Lab notes #021 CRDTs in depth and AI explaining code

Lab notes #021 CRDTs in depth and AI explaining code

In the course of building the demo todo list local-first app, I've found that different CRDT libraries have different assumptions about the data access pattern you're using. Automerge and Yjs prioritize text editing, but Automerge assumes a JSON interaction whereas Yjs assumes composable data structures. CR-sqlite and Evolu both presume relational access. ElectricSQL allows both SQL and graphQL-like queries. Currently, I'm not sure what to make of this. It could be there's no one-size fits all CRDT library and we have a proliferation for specific use-cases. Or CRDTs will become more like design patterns--subsumed and unnamed in an architecture, but recognized by devs familiar with the pattern.

I'd had a high level understanding of CRDTs for a long time, but last week, I decided to dive in a lot deeper to understand the details, mostly to figure out how CRDTs composed. Bartosz Sypytkowski's series on CRDTs was incredibly helpful. I also read the overview CRDT papers by Marc Shapiro. The result of all this reading resulted in a question about why op-based CRDTs over delta-state CRDTs? What were the tradeoffs? What about between the two types of delta-state CRDTs?

After all that, I come away with a slightly different perspective than I had before. CRDTs use monotonically increasing data with operations restricted by algebraic properties to ensure a convergence of state without coordination with other replicas. But in practice, shipping entire states between replicas is impractical, so CRDT variations try to find the smallest piece of data to send over the wire while retaining CRDT properties and behavior established by state-based CRDTs by making tradeoffs.

This perspective yielded a view that sees an equivalence with incremental computing. Both have a conceptual transformation in mind, but want a substitute transformation that does the same thing, but with less cost. The difference though, is that the user manually sequences a fixed palette of operations or deltas to send over the wire, where as incremental wants these operations or deltas to be generated based on the change in input. I'd always had a hard time understanding explanations of how Differential Dataflow worked, but understood it to be based on counting. I wonder if CRDTs use of vector clocks can help inform that understanding of Differential Dataflow. If anyone's seen any papers equating the two, I'd love to read it.

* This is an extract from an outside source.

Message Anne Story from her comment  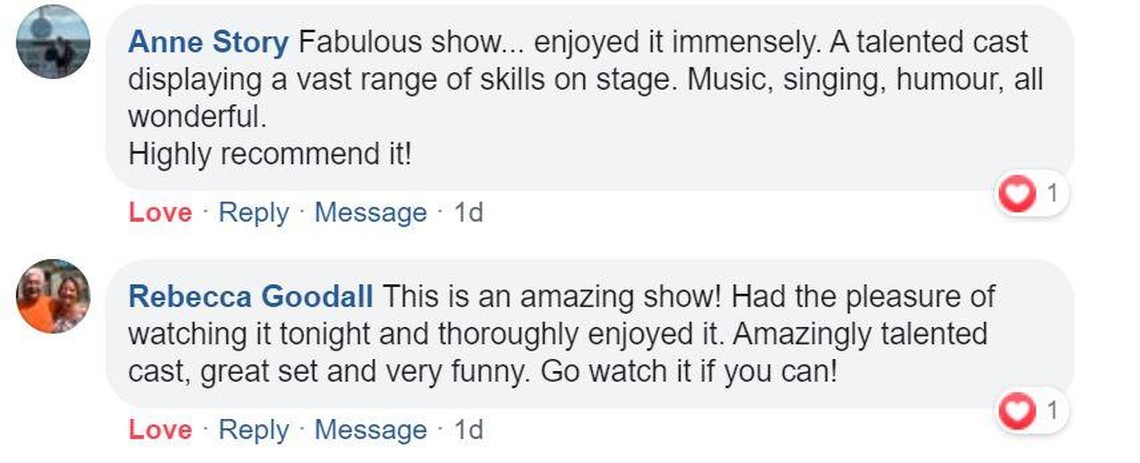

Another new thing I'm doing is to use Cursor.sh to help me understand parts of the Automerge, Yjs, and Actual code bases. By chatting with the AI, I'm attempting to understand the code bases. I've found it to be–very specific–in what it needs in order to be helpful. You can't really just ask it to explain the core idea of the code-base to you. You actually have to be intentionally specific about providing the right context and asking it very specific questions. Then from the answers that it gives, you piece together all the parts yourself to give a cohesive picture. In fact, I found that plugins that help you jump to definitions or implementations to sometimes be more helpful than whatever the AI could provide as an answer.